• _Your objective_:
Every record is to be transcribed exactly as written.

Data under study section start

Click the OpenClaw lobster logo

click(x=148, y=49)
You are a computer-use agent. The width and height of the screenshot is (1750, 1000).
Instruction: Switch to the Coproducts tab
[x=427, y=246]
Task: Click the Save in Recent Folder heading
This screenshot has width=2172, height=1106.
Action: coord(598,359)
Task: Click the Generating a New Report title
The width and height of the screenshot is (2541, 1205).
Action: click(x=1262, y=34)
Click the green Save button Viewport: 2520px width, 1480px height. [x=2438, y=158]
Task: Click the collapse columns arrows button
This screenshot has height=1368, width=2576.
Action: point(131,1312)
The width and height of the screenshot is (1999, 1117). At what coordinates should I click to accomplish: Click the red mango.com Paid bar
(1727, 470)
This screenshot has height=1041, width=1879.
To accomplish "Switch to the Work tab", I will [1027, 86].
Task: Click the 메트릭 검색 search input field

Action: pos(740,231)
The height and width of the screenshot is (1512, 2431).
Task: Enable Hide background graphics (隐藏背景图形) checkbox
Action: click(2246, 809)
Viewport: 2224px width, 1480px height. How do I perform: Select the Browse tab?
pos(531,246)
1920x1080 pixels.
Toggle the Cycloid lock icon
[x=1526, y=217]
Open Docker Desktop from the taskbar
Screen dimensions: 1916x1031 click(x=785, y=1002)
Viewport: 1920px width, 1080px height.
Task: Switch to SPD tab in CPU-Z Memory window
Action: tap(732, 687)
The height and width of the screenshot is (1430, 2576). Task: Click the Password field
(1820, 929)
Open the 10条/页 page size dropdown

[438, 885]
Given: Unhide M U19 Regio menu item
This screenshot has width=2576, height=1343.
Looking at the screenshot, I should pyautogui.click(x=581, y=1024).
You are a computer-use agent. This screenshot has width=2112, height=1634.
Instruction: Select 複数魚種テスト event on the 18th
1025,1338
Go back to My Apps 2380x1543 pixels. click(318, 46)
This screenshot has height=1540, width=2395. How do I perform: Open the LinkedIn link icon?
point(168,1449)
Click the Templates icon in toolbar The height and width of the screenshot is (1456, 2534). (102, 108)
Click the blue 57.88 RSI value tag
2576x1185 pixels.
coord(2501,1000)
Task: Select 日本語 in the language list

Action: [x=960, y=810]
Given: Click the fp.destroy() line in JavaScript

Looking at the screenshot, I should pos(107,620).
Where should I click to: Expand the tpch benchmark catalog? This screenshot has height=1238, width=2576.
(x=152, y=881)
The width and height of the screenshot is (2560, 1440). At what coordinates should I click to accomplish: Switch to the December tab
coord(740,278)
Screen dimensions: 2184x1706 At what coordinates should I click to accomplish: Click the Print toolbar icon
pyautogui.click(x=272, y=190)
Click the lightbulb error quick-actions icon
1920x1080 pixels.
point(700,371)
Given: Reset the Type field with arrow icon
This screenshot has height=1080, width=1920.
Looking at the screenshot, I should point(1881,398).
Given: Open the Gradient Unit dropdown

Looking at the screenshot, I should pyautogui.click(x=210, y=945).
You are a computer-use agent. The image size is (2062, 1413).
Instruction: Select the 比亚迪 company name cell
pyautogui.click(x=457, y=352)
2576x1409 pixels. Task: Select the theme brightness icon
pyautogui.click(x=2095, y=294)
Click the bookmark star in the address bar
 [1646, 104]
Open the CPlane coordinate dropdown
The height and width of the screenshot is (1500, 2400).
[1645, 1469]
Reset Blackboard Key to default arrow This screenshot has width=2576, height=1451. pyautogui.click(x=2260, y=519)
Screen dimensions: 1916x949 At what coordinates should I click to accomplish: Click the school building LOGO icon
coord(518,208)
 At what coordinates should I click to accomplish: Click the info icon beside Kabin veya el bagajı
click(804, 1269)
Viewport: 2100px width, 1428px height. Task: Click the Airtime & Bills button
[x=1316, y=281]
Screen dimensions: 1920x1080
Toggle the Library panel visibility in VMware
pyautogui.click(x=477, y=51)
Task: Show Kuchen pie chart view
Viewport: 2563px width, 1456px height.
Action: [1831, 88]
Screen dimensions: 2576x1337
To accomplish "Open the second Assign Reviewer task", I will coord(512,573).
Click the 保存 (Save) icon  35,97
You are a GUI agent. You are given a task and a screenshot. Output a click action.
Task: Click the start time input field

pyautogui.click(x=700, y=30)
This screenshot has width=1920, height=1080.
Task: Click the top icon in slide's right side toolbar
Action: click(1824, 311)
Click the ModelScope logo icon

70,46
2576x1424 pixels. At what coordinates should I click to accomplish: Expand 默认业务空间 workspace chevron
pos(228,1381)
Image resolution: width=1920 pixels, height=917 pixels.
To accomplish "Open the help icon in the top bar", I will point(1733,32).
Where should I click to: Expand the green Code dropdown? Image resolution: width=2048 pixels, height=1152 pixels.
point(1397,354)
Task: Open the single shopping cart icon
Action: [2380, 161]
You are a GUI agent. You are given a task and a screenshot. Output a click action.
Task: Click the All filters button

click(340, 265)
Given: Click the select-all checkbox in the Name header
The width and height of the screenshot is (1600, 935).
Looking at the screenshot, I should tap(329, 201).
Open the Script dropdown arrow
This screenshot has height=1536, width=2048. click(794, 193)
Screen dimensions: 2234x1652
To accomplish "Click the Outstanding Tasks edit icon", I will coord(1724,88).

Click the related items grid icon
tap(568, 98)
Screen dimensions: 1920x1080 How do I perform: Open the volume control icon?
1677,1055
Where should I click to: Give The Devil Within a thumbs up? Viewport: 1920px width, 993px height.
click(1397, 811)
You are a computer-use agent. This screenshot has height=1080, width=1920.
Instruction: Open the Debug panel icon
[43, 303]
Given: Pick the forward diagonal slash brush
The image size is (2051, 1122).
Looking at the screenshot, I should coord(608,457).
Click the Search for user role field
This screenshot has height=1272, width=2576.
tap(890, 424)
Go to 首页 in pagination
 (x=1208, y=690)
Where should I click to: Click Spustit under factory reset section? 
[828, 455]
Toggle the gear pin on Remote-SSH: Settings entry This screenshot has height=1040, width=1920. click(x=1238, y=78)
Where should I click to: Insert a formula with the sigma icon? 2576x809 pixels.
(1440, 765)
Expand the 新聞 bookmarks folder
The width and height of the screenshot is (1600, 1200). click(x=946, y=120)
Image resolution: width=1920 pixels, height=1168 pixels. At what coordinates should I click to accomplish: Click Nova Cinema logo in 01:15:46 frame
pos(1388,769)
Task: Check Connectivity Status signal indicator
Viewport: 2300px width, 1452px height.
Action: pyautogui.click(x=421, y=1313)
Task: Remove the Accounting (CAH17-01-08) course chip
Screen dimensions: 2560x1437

Data under study section end

• _Response to this task_:
Click the OpenClaw lobster logo

click(x=148, y=49)
You are a computer-use agent. The width and height of the screenshot is (1750, 1000).
Instruction: Switch to the Coproducts tab
[x=427, y=246]
Task: Click the Save in Recent Folder heading
This screenshot has width=2172, height=1106.
Action: coord(598,359)
Task: Click the Generating a New Report title
The width and height of the screenshot is (2541, 1205).
Action: click(x=1262, y=34)
Click the green Save button Viewport: 2520px width, 1480px height. [x=2438, y=158]
Task: Click the collapse columns arrows button
This screenshot has height=1368, width=2576.
Action: point(131,1312)
The width and height of the screenshot is (1999, 1117). At what coordinates should I click to accomplish: Click the red mango.com Paid bar
(1727, 470)
This screenshot has height=1041, width=1879.
To accomplish "Switch to the Work tab", I will [1027, 86].
Task: Click the 메트릭 검색 search input field

Action: pos(740,231)
The height and width of the screenshot is (1512, 2431).
Task: Enable Hide background graphics (隐藏背景图形) checkbox
Action: click(2246, 809)
Viewport: 2224px width, 1480px height. How do I perform: Select the Browse tab?
pos(531,246)
1920x1080 pixels.
Toggle the Cycloid lock icon
[x=1526, y=217]
Open Docker Desktop from the taskbar
Screen dimensions: 1916x1031 click(x=785, y=1002)
Viewport: 1920px width, 1080px height.
Task: Switch to SPD tab in CPU-Z Memory window
Action: tap(732, 687)
The height and width of the screenshot is (1430, 2576). Task: Click the Password field
(1820, 929)
Open the 10条/页 page size dropdown

[438, 885]
Given: Unhide M U19 Regio menu item
This screenshot has width=2576, height=1343.
Looking at the screenshot, I should pyautogui.click(x=581, y=1024).
You are a computer-use agent. This screenshot has width=2112, height=1634.
Instruction: Select 複数魚種テスト event on the 18th
1025,1338
Go back to My Apps 2380x1543 pixels. click(318, 46)
This screenshot has height=1540, width=2395. How do I perform: Open the LinkedIn link icon?
point(168,1449)
Click the Templates icon in toolbar The height and width of the screenshot is (1456, 2534). (102, 108)
Click the blue 57.88 RSI value tag
2576x1185 pixels.
coord(2501,1000)
Task: Select 日本語 in the language list

Action: [x=960, y=810]
Given: Click the fp.destroy() line in JavaScript

Looking at the screenshot, I should pos(107,620).
Where should I click to: Expand the tpch benchmark catalog? This screenshot has height=1238, width=2576.
(x=152, y=881)
The width and height of the screenshot is (2560, 1440). At what coordinates should I click to accomplish: Switch to the December tab
coord(740,278)
Screen dimensions: 2184x1706 At what coordinates should I click to accomplish: Click the Print toolbar icon
pyautogui.click(x=272, y=190)
Click the lightbulb error quick-actions icon
1920x1080 pixels.
point(700,371)
Given: Reset the Type field with arrow icon
This screenshot has height=1080, width=1920.
Looking at the screenshot, I should point(1881,398).
Given: Open the Gradient Unit dropdown

Looking at the screenshot, I should pyautogui.click(x=210, y=945).
You are a computer-use agent. The image size is (2062, 1413).
Instruction: Select the 比亚迪 company name cell
pyautogui.click(x=457, y=352)
2576x1409 pixels. Task: Select the theme brightness icon
pyautogui.click(x=2095, y=294)
Click the bookmark star in the address bar
 [1646, 104]
Open the CPlane coordinate dropdown
The height and width of the screenshot is (1500, 2400).
[1645, 1469]
Reset Blackboard Key to default arrow This screenshot has width=2576, height=1451. pyautogui.click(x=2260, y=519)
Screen dimensions: 1916x949 At what coordinates should I click to accomplish: Click the school building LOGO icon
coord(518,208)
 At what coordinates should I click to accomplish: Click the info icon beside Kabin veya el bagajı
click(804, 1269)
Viewport: 2100px width, 1428px height. Task: Click the Airtime & Bills button
[x=1316, y=281]
Screen dimensions: 1920x1080
Toggle the Library panel visibility in VMware
pyautogui.click(x=477, y=51)
Task: Show Kuchen pie chart view
Viewport: 2563px width, 1456px height.
Action: [1831, 88]
Screen dimensions: 2576x1337
To accomplish "Open the second Assign Reviewer task", I will coord(512,573).
Click the 保存 (Save) icon  35,97
You are a GUI agent. You are given a task and a screenshot. Output a click action.
Task: Click the start time input field

pyautogui.click(x=700, y=30)
This screenshot has width=1920, height=1080.
Task: Click the top icon in slide's right side toolbar
Action: click(1824, 311)
Click the ModelScope logo icon

70,46
2576x1424 pixels. At what coordinates should I click to accomplish: Expand 默认业务空间 workspace chevron
pos(228,1381)
Image resolution: width=1920 pixels, height=917 pixels.
To accomplish "Open the help icon in the top bar", I will point(1733,32).
Where should I click to: Expand the green Code dropdown? Image resolution: width=2048 pixels, height=1152 pixels.
point(1397,354)
Task: Open the single shopping cart icon
Action: [2380, 161]
You are a GUI agent. You are given a task and a screenshot. Output a click action.
Task: Click the All filters button

click(340, 265)
Given: Click the select-all checkbox in the Name header
The width and height of the screenshot is (1600, 935).
Looking at the screenshot, I should tap(329, 201).
Open the Script dropdown arrow
This screenshot has height=1536, width=2048. click(794, 193)
Screen dimensions: 2234x1652
To accomplish "Click the Outstanding Tasks edit icon", I will coord(1724,88).

Click the related items grid icon
tap(568, 98)
Screen dimensions: 1920x1080 How do I perform: Open the volume control icon?
1677,1055
Where should I click to: Give The Devil Within a thumbs up? Viewport: 1920px width, 993px height.
click(1397, 811)
You are a computer-use agent. This screenshot has height=1080, width=1920.
Instruction: Open the Debug panel icon
[43, 303]
Given: Pick the forward diagonal slash brush
The image size is (2051, 1122).
Looking at the screenshot, I should coord(608,457).
Click the Search for user role field
This screenshot has height=1272, width=2576.
tap(890, 424)
Go to 首页 in pagination
 (x=1208, y=690)
Where should I click to: Click Spustit under factory reset section? 
[828, 455]
Toggle the gear pin on Remote-SSH: Settings entry This screenshot has height=1040, width=1920. click(x=1238, y=78)
Where should I click to: Insert a formula with the sigma icon? 2576x809 pixels.
(1440, 765)
Expand the 新聞 bookmarks folder
The width and height of the screenshot is (1600, 1200). click(x=946, y=120)
Image resolution: width=1920 pixels, height=1168 pixels. At what coordinates should I click to accomplish: Click Nova Cinema logo in 01:15:46 frame
pos(1388,769)
Task: Check Connectivity Status signal indicator
Viewport: 2300px width, 1452px height.
Action: pyautogui.click(x=421, y=1313)
Task: Remove the Accounting (CAH17-01-08) course chip
Screen dimensions: 2560x1437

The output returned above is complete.